I found the sections where Goldberg focused on the various Spelling Bees’ Eliza needs to attend after winning her school’s Bee quite dull actually. Despite the title Bee Season is not all about the Spelling Bees’. This forms a small part of the story. I just felt these sections went on a bit too much and found myself impatient for them to end.

I wasn’t very impressed by the first 100 pages of Bee Season. This chunk of the novel focused mainly on Eliza discovering her gift for competitive spelling after winning her class Bee. She is then dragged to various competitions by her father, which she inevitably wins. I just felt there was nothing much going on at this point to really hold my attention. I wanted to read on to find out what the outcome was of all these competitions.

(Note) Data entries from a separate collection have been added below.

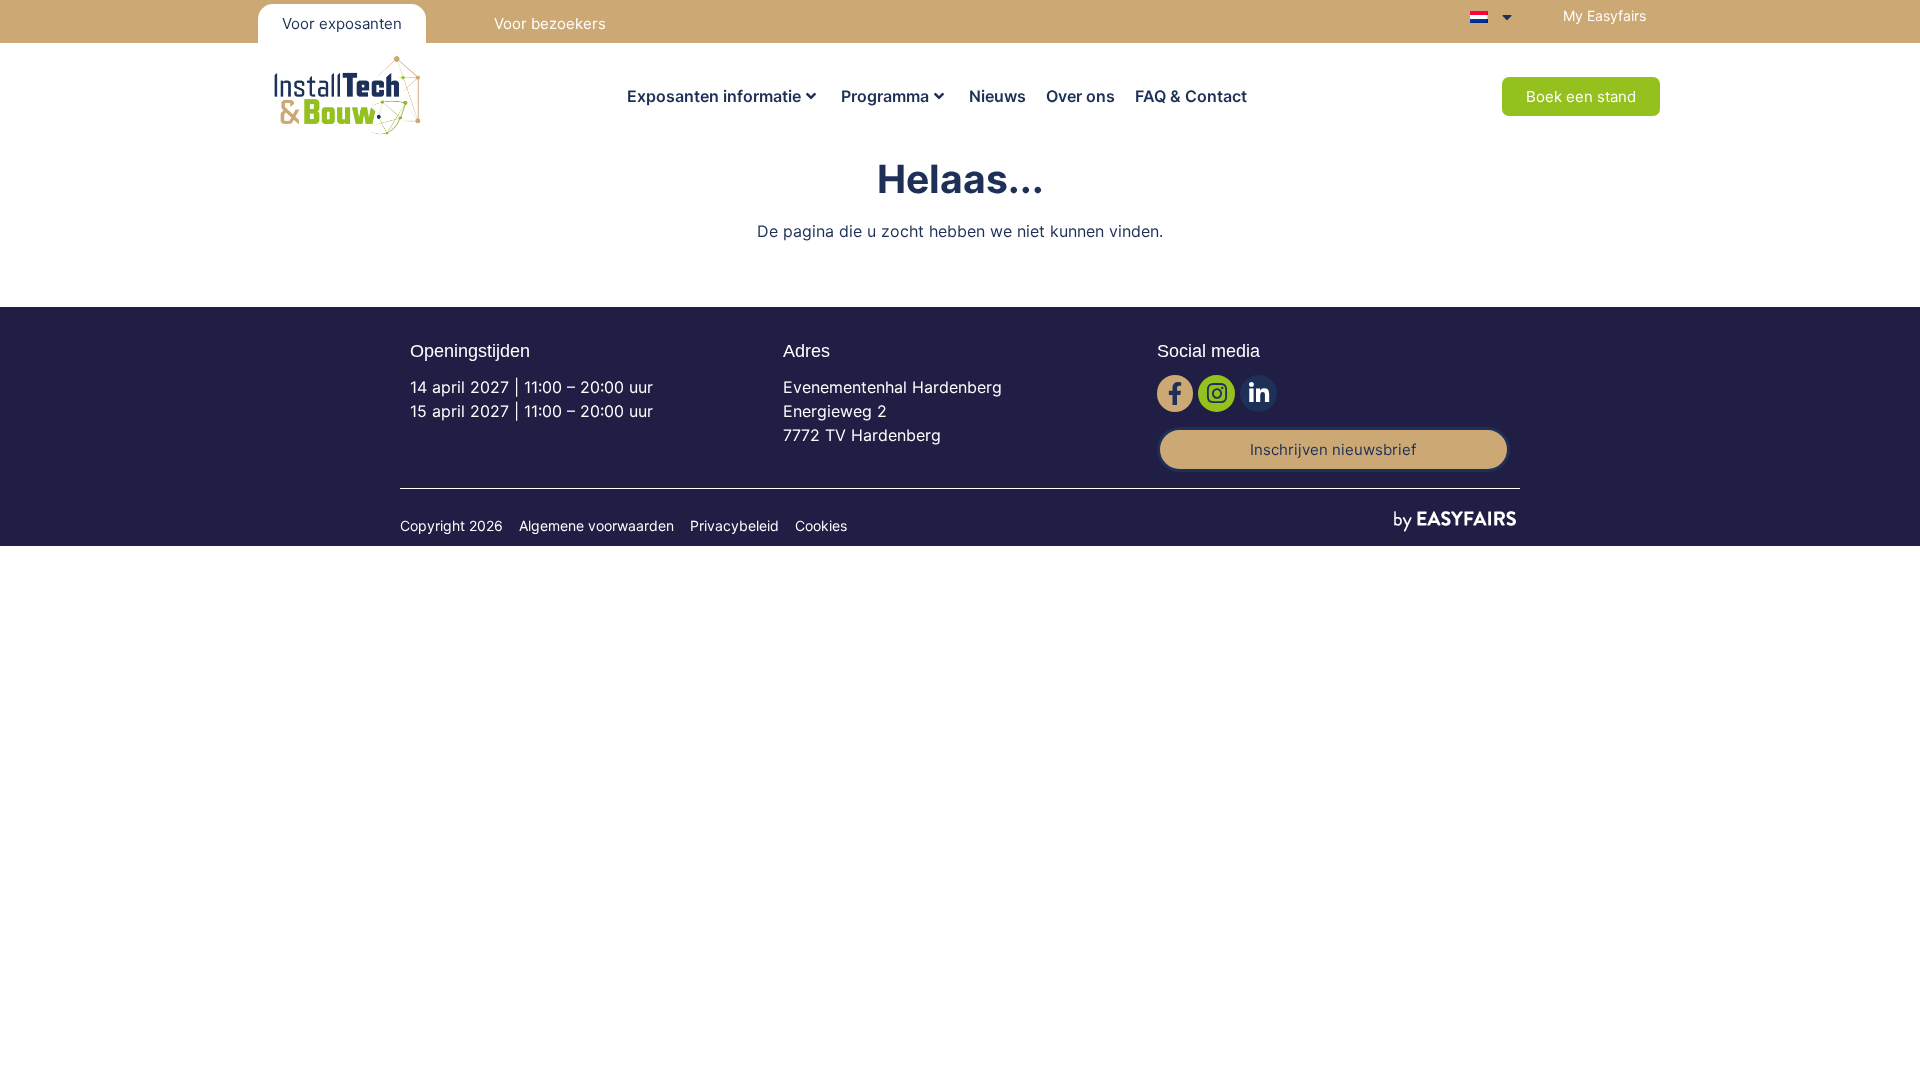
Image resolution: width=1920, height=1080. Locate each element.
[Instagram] (1216, 393)
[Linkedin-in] (1258, 393)
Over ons (1080, 96)
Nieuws (997, 96)
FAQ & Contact (1191, 96)
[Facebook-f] (1175, 393)
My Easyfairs (1604, 15)
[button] (1581, 96)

I didn’t get a real sense of place from Bee Season. The novel is set in various locations in the states. Goldberg doesn’t manage to make any of the places seem real or alive. The locations were all very neutral and could have been anywhere in the world. I enjoy novels where authors create a world so real and so alive I feel like I am right there, walking the streets with the characters, seeing the sights, hearing the sounds and smelling the scents. Goldberg fails to bring the world of Bee Season alive. I was constantly aware that I was reading a work of fiction. Goldberg never quite fully pulled me into Eliza’s world.

As Eliza and Saul’s studying becomes more intense Saul introduces her to the works of Abraham Abulafia, a medieval kabbalist writer. He starts to introduce mystic elements into their studying. He believes she has the potential to lead her to shefa, the influx of the Divine. I have to admit most of what Saul tells Eliza during these sessions is lost on me. I know nothing about Mysticism. I didn’t really understand what was going on. I felt Goldberg assumed too much of her readers in this section when a bit more explanation was needed.

I thought the ending of Bee Season was very lacklustre. Eliza has been sneakily reading on of her father’s Mysticism books in secret. He believes she has the potential for mysticism that is greater than his. She has a frightening experience when she tries to achieve shefa and deliberately misspells a word at the Bee the next day. I thought this was a rubbish way to end considering all the build up with Eliza studying constantly with Saul. It was a slap in the face.


I enjoyed reading Bee Season but felt it was a very uneven novel. I loved some parts of it such as Eliza’s family coming apart at the seams. I didn’t enjoy some parts such as the actual Spelling Bees’ Eliza competes in. I felt disappointed overall. Bee Season had great potential and some parts of it are a joy to read. There are just too many elements that didn’t hold together.